• _Task objective_:
Copy all the data exactly, except the pictures.

• _Exercise input_:
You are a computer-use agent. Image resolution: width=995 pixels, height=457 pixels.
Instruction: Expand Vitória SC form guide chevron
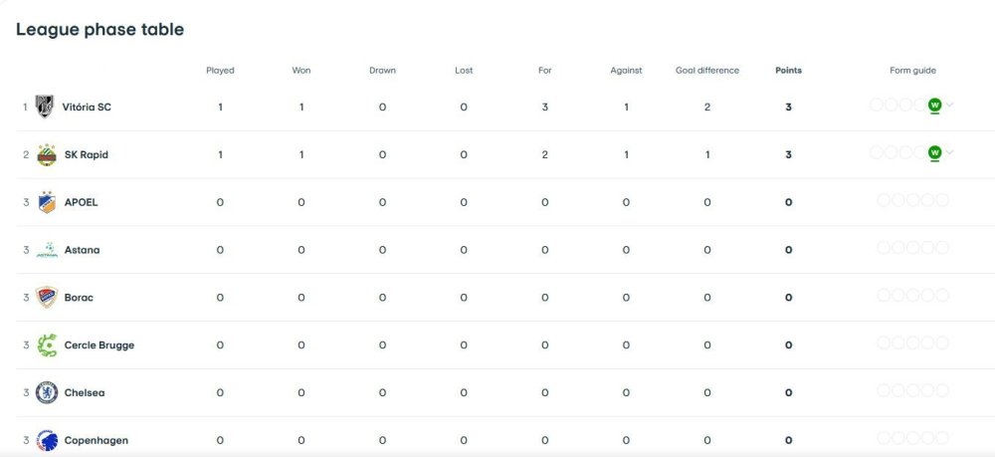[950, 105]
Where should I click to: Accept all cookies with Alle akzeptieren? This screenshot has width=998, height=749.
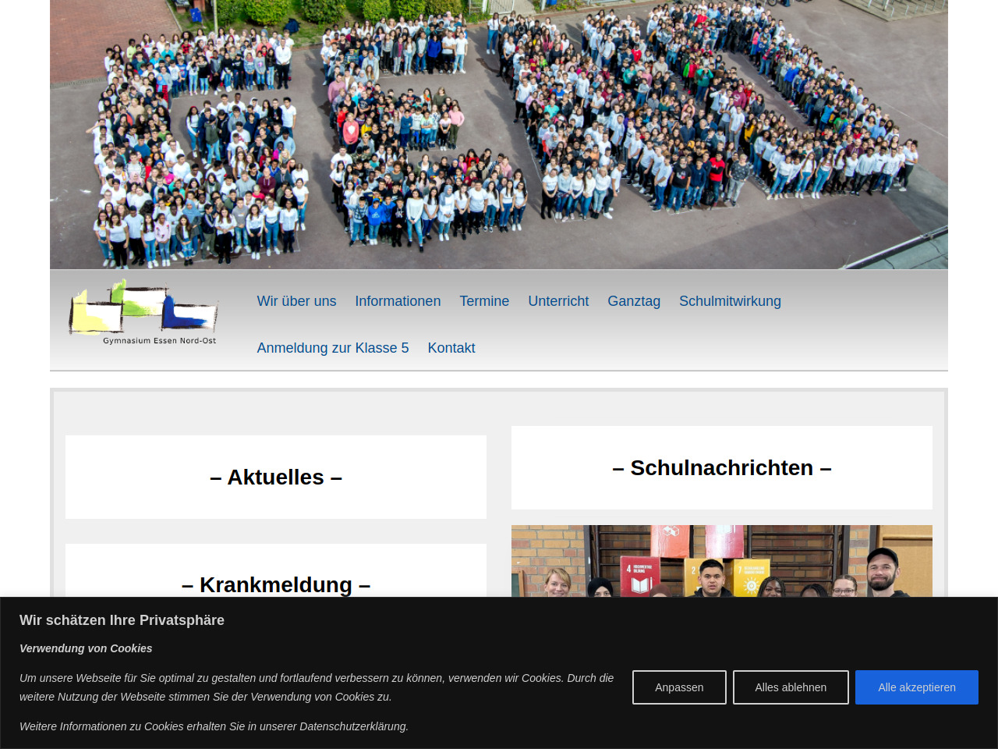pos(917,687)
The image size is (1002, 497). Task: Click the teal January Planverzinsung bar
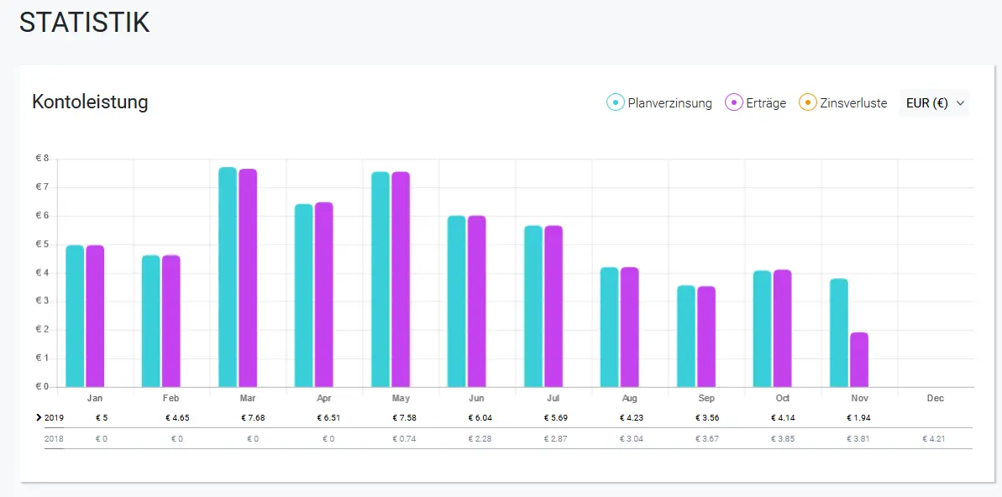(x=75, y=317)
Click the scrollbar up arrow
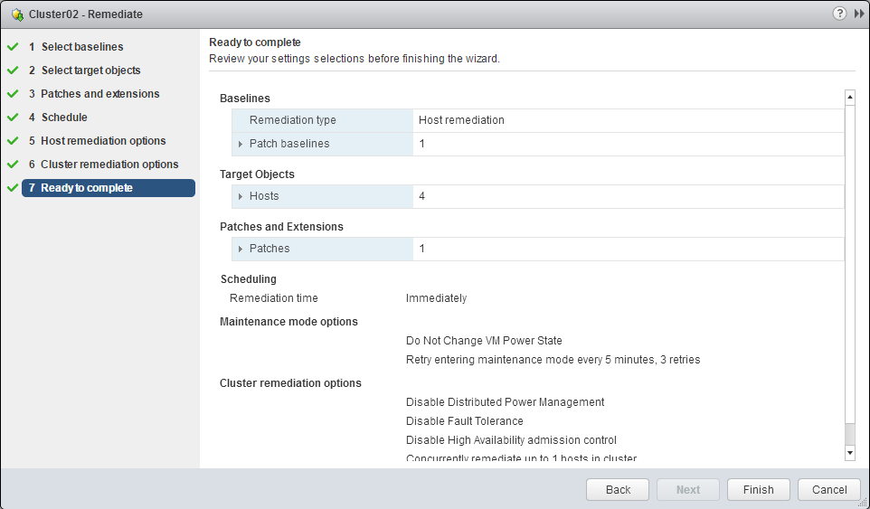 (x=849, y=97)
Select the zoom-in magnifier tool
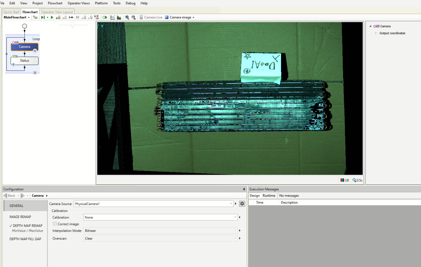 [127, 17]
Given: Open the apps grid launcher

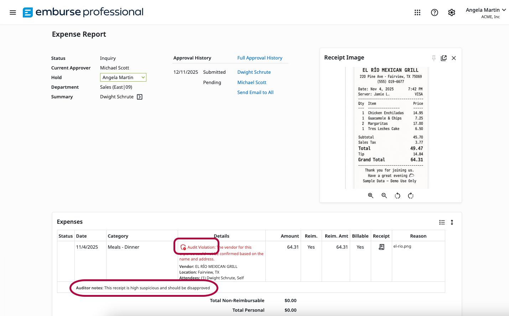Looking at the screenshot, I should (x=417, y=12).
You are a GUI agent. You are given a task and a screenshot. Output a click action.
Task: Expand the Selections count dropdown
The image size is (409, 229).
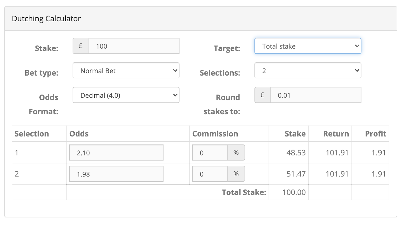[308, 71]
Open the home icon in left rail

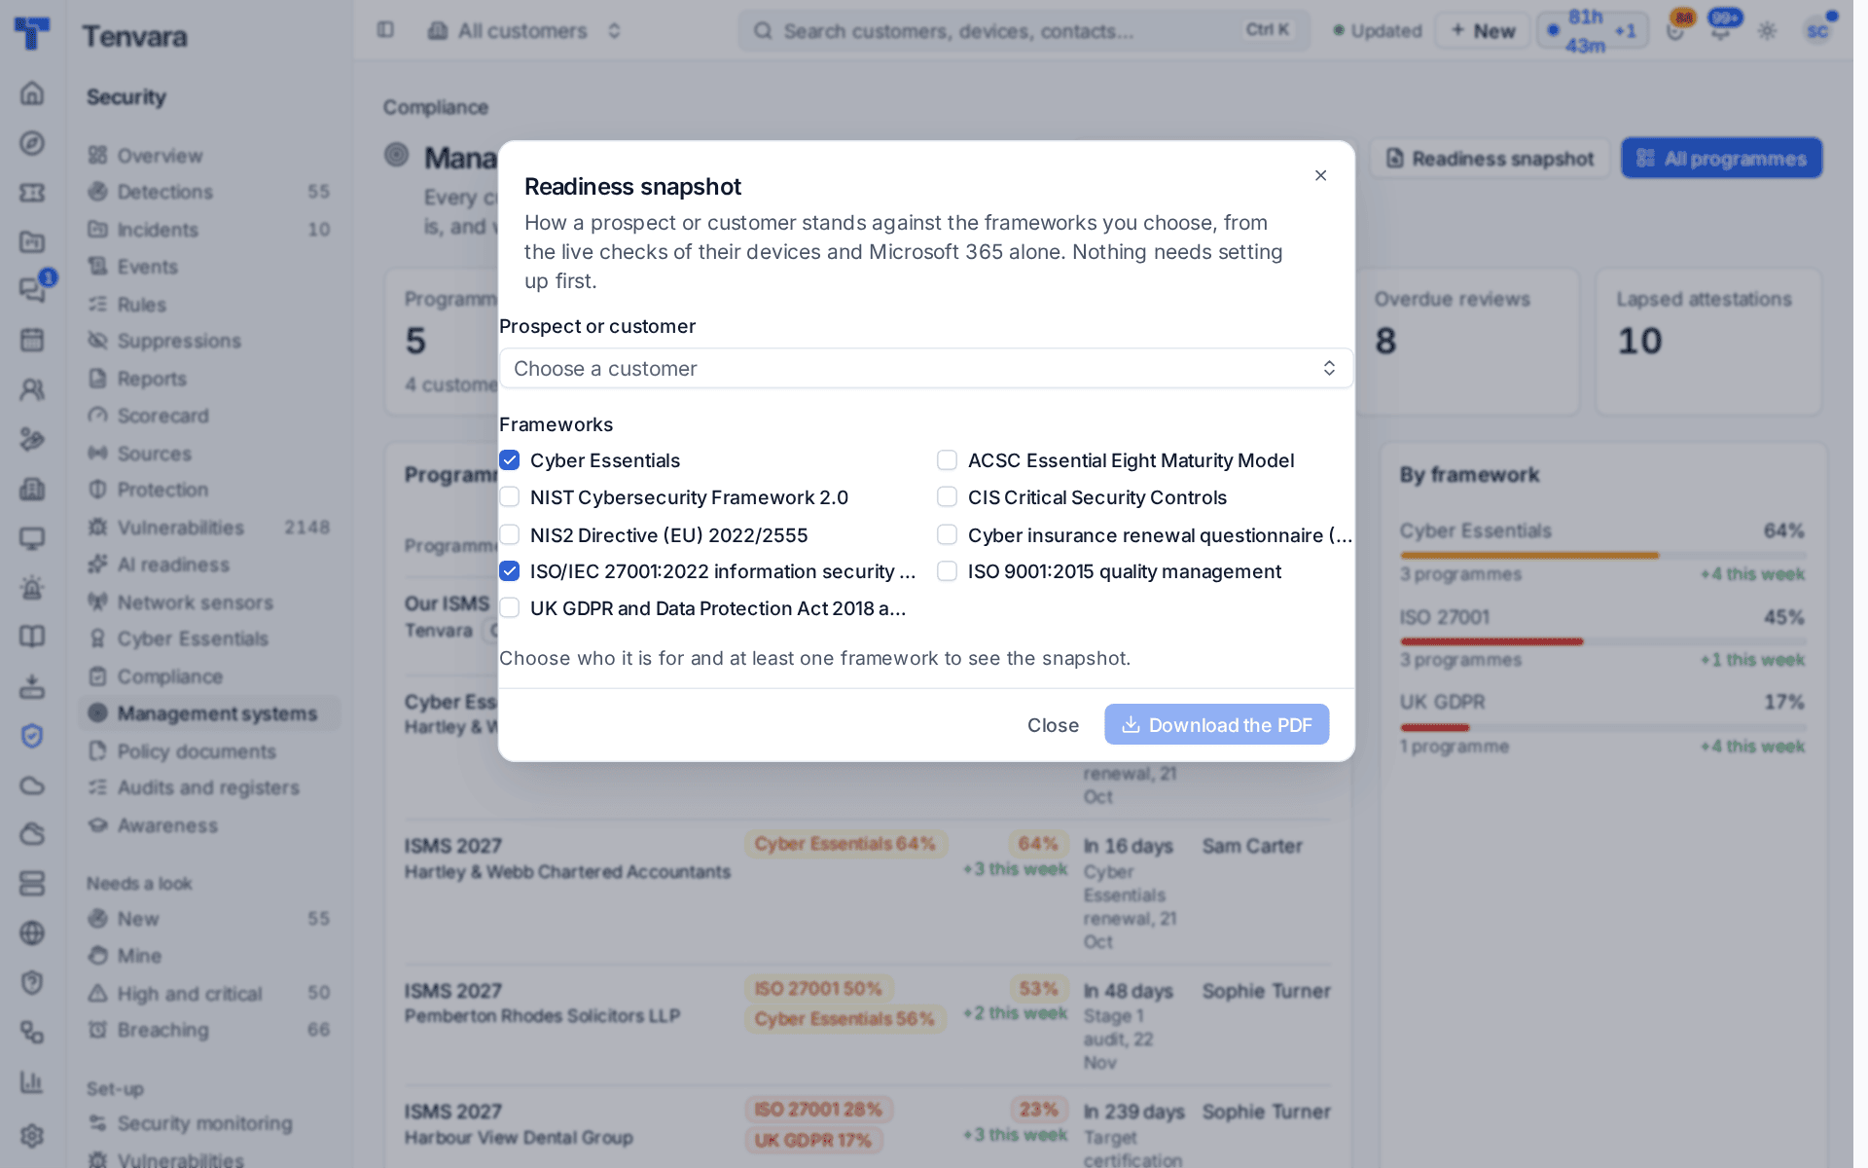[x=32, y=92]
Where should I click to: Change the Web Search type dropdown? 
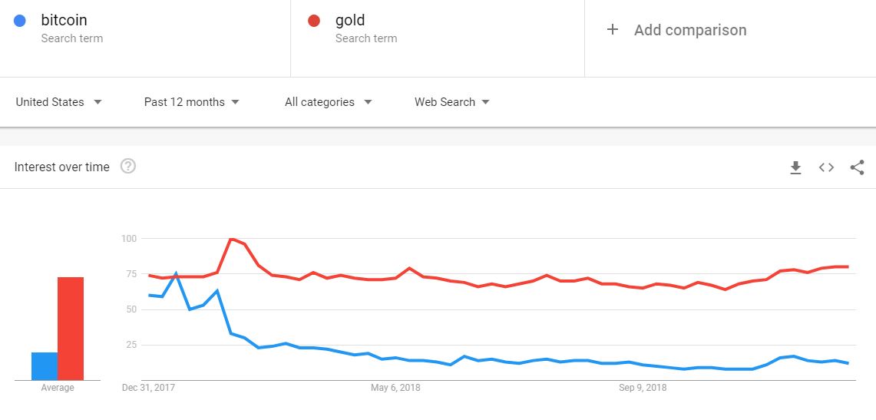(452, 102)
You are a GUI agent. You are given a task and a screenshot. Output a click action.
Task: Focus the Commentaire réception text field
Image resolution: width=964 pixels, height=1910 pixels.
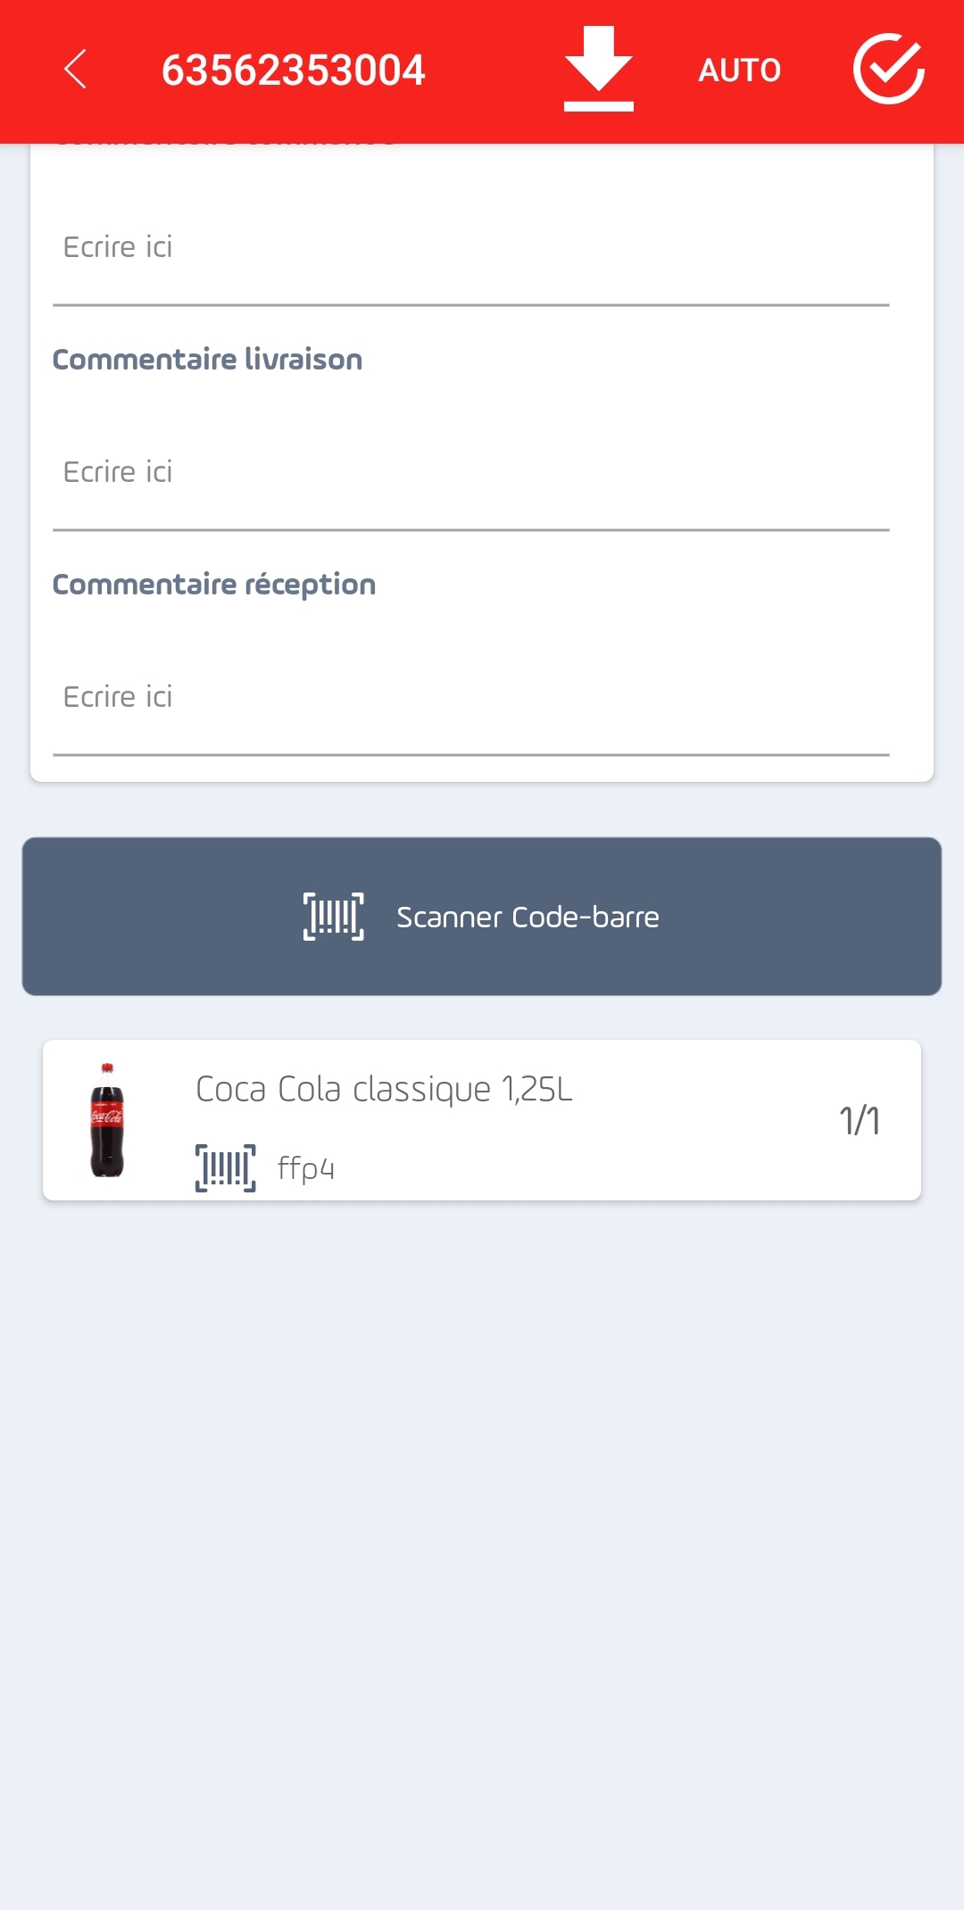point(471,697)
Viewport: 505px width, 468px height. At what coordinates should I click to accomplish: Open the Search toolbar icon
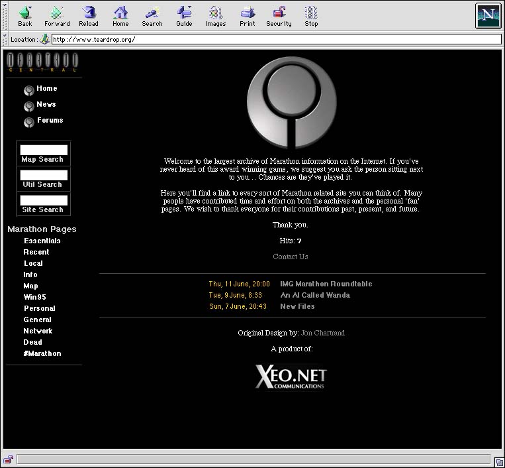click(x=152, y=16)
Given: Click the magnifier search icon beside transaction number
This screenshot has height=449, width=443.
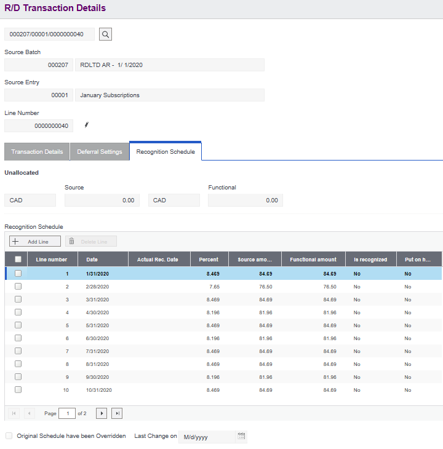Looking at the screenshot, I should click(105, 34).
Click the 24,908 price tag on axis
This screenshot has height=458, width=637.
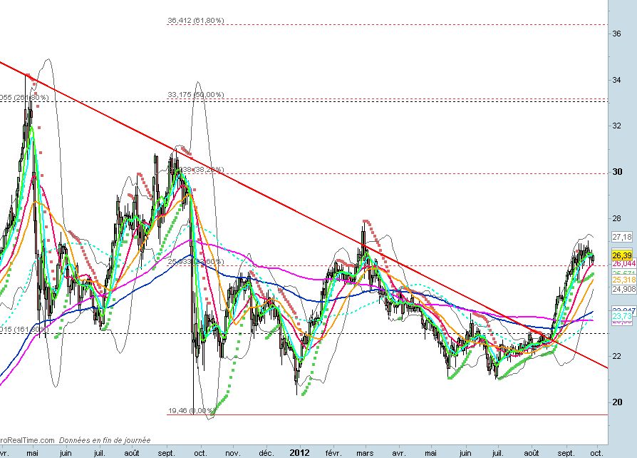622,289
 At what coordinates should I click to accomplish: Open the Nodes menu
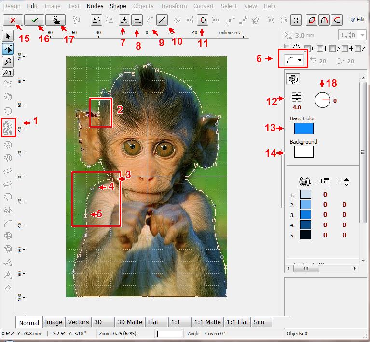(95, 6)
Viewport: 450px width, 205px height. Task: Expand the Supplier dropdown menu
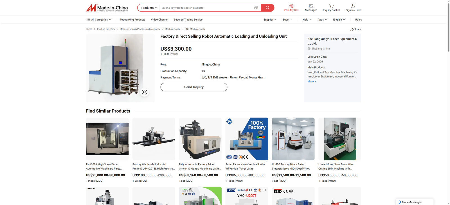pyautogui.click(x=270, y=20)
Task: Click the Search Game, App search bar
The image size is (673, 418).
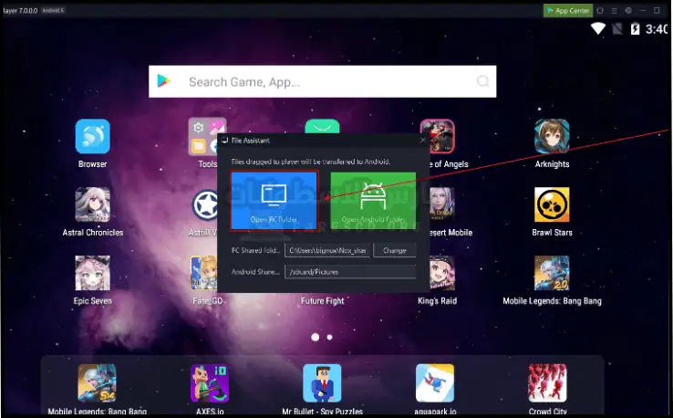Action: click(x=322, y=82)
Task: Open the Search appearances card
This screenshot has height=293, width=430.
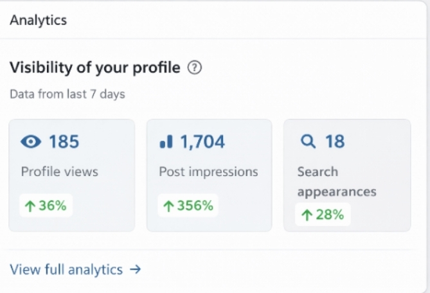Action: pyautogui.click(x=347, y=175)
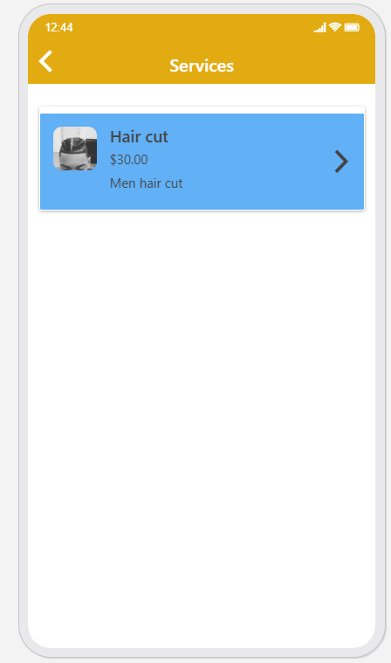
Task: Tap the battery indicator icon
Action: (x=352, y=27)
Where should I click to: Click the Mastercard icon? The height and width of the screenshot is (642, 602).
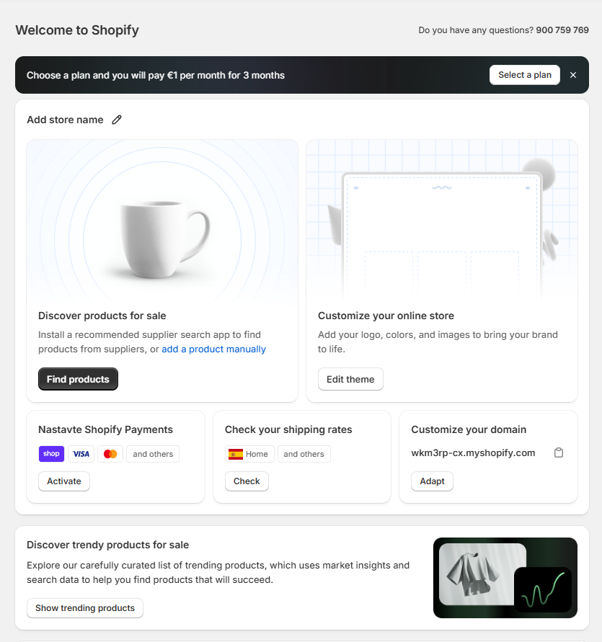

• _Result of this exercise_:
You are a computer-use agent. Image resolution: width=995 pixels, height=457 pixels.
Instruction: Expand Vitória SC form guide chevron
[950, 105]
Where should I click to: Accept all cookies with Alle akzeptieren? This screenshot has width=998, height=749.
pos(917,687)
The image size is (1002, 497). Task: Click the teal January Planverzinsung bar
(x=75, y=317)
Click the scrollbar up arrow
 (x=849, y=97)
Select the zoom-in magnifier tool
 [127, 17]
Given: Open the apps grid launcher

Looking at the screenshot, I should (x=417, y=12).
You are a GUI agent. You are given a task and a screenshot. Output a click action.
Task: Expand the Selections count dropdown
The image size is (409, 229).
[308, 71]
Open the home icon in left rail

[x=32, y=92]
Where should I click to: Change the Web Search type dropdown? 
(452, 102)
You are a GUI agent. You are given a task and a screenshot. Output a click action.
Task: Focus the Commentaire réception text field
Image resolution: width=964 pixels, height=1910 pixels.
point(471,697)
Viewport: 505px width, 468px height. At what coordinates should I click to accomplish: Open the Search toolbar icon
click(x=152, y=16)
Given: Click the magnifier search icon beside transaction number
This screenshot has height=449, width=443.
Looking at the screenshot, I should click(105, 34).
Click the 24,908 price tag on axis
This screenshot has height=458, width=637.
622,289
 At what coordinates should I click to accomplish: Open the Nodes menu
(95, 6)
Viewport: 450px width, 205px height. Task: Expand the Supplier dropdown menu
pyautogui.click(x=270, y=20)
Task: Click the Search Game, App search bar
The image size is (673, 418).
Action: click(x=322, y=82)
Task: Open the Search appearances card
This screenshot has height=293, width=430.
Action: pyautogui.click(x=347, y=175)
Task: Tap the battery indicator icon
Action: (x=352, y=27)
Where should I click to: Click the Mastercard icon? The height and width of the screenshot is (642, 602).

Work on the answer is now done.